Sulle prime ho ritenuto che il mio inglese fosse definitivamente andato giù per le scale di cantina. Armato di pazienza ho riletto un po’ qua e un po’ là: non mi era sbagliato. Cose da non credere. Sulla prima pagina del New York Times trovano spazio parole di non poco peso che sconfessano la culla stessa del neo-liberismo più sfrenato: la redditività delle azioni non è “il tutto”! Sarebbe come dire che la remunerazione del capitale investito non è più l’obiettivo finale del sistema. In un paese che vede la ricchezza ultimo, solo e agognato desiderio parole simili ostentano un sapore di bestemmia.

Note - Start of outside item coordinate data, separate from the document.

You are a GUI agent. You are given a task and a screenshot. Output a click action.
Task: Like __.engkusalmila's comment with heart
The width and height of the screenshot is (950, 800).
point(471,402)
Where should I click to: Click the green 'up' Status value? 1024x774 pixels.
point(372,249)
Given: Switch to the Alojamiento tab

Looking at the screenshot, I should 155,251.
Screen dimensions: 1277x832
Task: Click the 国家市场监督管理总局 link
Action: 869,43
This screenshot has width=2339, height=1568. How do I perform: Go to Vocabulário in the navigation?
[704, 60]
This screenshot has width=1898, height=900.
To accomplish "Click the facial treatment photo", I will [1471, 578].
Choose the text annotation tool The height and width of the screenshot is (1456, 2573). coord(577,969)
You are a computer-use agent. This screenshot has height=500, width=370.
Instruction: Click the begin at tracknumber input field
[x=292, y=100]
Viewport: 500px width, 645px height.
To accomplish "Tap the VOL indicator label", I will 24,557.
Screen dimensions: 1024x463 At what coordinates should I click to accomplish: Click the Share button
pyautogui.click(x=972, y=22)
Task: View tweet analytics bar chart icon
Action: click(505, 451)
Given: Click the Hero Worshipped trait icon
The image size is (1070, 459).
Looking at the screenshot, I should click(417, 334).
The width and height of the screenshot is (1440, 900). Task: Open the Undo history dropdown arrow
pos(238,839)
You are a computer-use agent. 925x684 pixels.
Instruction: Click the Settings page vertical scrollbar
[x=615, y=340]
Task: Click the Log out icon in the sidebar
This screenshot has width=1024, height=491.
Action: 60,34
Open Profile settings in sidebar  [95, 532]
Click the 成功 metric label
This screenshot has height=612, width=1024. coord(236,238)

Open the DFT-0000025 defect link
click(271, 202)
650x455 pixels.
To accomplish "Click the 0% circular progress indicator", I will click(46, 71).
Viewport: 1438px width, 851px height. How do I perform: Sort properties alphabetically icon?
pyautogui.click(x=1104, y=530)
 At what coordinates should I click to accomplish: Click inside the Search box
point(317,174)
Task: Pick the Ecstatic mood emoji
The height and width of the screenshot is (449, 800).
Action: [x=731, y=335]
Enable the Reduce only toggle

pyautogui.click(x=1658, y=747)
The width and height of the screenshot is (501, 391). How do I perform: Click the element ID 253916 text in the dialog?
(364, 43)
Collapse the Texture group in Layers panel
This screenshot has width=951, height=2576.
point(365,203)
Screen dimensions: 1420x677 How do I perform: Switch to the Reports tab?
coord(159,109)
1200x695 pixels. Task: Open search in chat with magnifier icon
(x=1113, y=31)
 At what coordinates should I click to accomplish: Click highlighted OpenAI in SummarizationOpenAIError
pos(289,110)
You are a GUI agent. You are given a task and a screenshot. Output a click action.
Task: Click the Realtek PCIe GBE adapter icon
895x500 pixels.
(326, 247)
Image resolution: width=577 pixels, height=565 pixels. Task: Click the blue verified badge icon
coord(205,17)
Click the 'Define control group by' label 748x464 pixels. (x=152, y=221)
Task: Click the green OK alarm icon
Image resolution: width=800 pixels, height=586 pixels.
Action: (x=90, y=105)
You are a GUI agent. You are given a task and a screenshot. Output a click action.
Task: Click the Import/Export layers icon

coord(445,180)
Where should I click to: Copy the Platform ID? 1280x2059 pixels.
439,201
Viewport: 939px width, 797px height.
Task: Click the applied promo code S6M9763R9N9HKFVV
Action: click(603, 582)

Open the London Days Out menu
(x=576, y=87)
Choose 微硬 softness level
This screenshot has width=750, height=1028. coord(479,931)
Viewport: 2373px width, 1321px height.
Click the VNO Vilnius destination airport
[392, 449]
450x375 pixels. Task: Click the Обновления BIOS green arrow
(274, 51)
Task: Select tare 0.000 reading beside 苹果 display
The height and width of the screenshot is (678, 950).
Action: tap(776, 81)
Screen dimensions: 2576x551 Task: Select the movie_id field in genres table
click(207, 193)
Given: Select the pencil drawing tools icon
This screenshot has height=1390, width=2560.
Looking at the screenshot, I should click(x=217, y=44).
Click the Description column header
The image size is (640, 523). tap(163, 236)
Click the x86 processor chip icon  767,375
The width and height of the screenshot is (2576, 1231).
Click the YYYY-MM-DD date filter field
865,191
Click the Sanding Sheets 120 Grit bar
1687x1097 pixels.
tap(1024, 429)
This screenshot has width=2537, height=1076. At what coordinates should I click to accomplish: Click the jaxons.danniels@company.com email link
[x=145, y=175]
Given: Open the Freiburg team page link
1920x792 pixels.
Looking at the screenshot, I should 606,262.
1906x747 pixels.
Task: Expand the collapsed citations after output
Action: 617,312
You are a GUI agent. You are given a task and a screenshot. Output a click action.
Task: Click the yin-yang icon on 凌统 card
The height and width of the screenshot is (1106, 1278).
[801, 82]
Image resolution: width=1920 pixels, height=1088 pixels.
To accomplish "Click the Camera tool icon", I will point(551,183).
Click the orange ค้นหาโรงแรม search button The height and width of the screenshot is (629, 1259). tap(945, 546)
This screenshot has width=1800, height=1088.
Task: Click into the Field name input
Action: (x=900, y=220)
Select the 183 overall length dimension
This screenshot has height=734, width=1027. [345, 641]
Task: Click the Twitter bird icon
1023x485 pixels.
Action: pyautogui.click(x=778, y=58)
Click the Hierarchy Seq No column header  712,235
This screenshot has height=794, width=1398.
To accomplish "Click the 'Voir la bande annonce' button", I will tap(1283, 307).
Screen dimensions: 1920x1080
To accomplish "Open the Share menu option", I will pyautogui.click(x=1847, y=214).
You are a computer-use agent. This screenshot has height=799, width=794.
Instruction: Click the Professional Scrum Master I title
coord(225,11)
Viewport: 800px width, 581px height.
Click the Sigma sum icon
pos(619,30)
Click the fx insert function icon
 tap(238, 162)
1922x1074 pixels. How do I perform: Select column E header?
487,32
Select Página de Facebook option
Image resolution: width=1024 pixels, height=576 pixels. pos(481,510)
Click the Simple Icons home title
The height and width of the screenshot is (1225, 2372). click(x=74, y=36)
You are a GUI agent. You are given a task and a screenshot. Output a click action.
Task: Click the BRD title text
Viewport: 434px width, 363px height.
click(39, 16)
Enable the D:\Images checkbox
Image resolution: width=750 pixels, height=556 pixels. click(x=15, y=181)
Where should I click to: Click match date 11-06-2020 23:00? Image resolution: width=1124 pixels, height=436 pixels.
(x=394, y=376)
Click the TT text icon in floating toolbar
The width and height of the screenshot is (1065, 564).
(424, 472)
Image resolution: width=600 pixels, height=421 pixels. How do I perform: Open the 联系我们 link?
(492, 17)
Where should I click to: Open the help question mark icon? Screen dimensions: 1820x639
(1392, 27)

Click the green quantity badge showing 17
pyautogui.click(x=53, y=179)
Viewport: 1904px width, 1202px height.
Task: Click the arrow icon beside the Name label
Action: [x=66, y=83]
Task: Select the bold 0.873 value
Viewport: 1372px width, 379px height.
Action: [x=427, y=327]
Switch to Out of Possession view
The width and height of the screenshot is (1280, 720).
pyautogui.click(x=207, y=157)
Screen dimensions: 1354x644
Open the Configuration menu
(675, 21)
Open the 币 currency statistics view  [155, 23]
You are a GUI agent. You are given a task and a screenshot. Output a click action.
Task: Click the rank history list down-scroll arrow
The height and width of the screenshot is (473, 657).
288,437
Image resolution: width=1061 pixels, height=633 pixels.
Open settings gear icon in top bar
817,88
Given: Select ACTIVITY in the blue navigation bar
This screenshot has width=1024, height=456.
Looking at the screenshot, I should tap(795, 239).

E non è tutto. A seguire, un attacco decisamente pesante ai grandi CEO, gli uomini fino a poco tempo fa osannati e indicati quali terminali del successo e della ricchezza: “Basta con questi emolumenti miliardari! Stop a questo sistema di indicizzazione della produzione e della redditività a breve e brevissimo termine! Occorre acquisire una lungimiranza non fissata sulla rendita certa e subito, ma disporre di un progetto a più lungo termine che abbia (questa me la sono riletta più e più volte!) obiettivi indirizzati verso un benessere maggiormente diffuso.
Mi sono fermato nella lettura e ho osservato il titolo, come d’uso centrale nella pagina, composto con caratteri dall’aspetto “gotico” che stavano mutando verso una nuova forma e una sostanza diametralmente diversa, una sostanza dal sapore antico e oramai (giustamente) cancellato dal tempo, una sostanza e un sapore che ricordava “La Pravda” di inizio secolo scorso. Dopo aver cancellato questi pensieri osceni, ho proseguito nella lettura della parte dell’articolo che, abbandonate le parole ridondanti, affrontava il concetto riprendendolo con temi e indicazioni meno specialistiche e maggiormente comprensibili. “Occorre che il sistema e la produzione industriale (e quindi la redditività del sistema) sia maggiormente tesa al raggiungimento di un benessere il più possibile diffuso”.
Dunque, tirando le somme, anche lo “Yorker” inizia ad intravvedere il grande peccato del sistema e cerca di individuare le grandi pecche del liberismo: molta ricchezza e pochi destinatari. Chissà se il biondissimo Presidente americano troverà tempo per leggere la pagina del più importante e diffuso giornale della sua paese e se riuscirà ad individuarne il non troppo celato messaggio: “Caro Trump, non è con pesanti dazi imposti che risolverai il problema della crescita modesta (ma particolarmente incerta in ben precise fasce di generazione), e neppure individuando nella crescente potenza economica cinese l’obiettivo da distruggere, e men che mai inondando di liquidità il mondo della produzione (Ah!” quegli ingrati birichini della Federal Reserve con i cordoni della borsa un po’ chiusi!) se lo stesso non sarà in grado di generare benessere diffuso”: il commento su-riportato rappresenta il succo del “pezzo” e ripropone, quale unica cura possibile di un mondo malato, una più equa distribuzione della ricchezza prodotta. Si è raggiunto il punto, più e più volte descritto da valenti economisti, dove la ricchezza prodotta dal sistema non trova mercato in assenza di possibilità di acquisto da parte del consumatore, non per mancanza di bisogno, ma per scarsa o nulla possibilità di acquisto per mancanza di liquidità. Perfettamente inutile produrre migliaia di prodotti se poi solo pochi abbienti dispongono della possibilità liquida di acquisto.
Concludendo, cose da non credere, sulla prima pagina del “Yorker” (o se preferite N. Y. Times), una solida lezione di socialismo reale, la descrizione di una crepa nel limpido cristallo del sistema “Americano” che ha generato un’immensa quantità di ricchezza, finendo per raggrupparla in poche mani: molte delle restanti mani non hanno più disponibilità per l’acquisto e non basta elevare fittiziamente i prezzi dei beni della concorrenza (leggi “dazio”) per rinvigorire il mercato, ma occorre creare una migliore diffusione della ricchezza. Chissà se Luigi Di Maio, Salvini, Zingaretti sanno di inglese: gli proponiamo una sana lettura?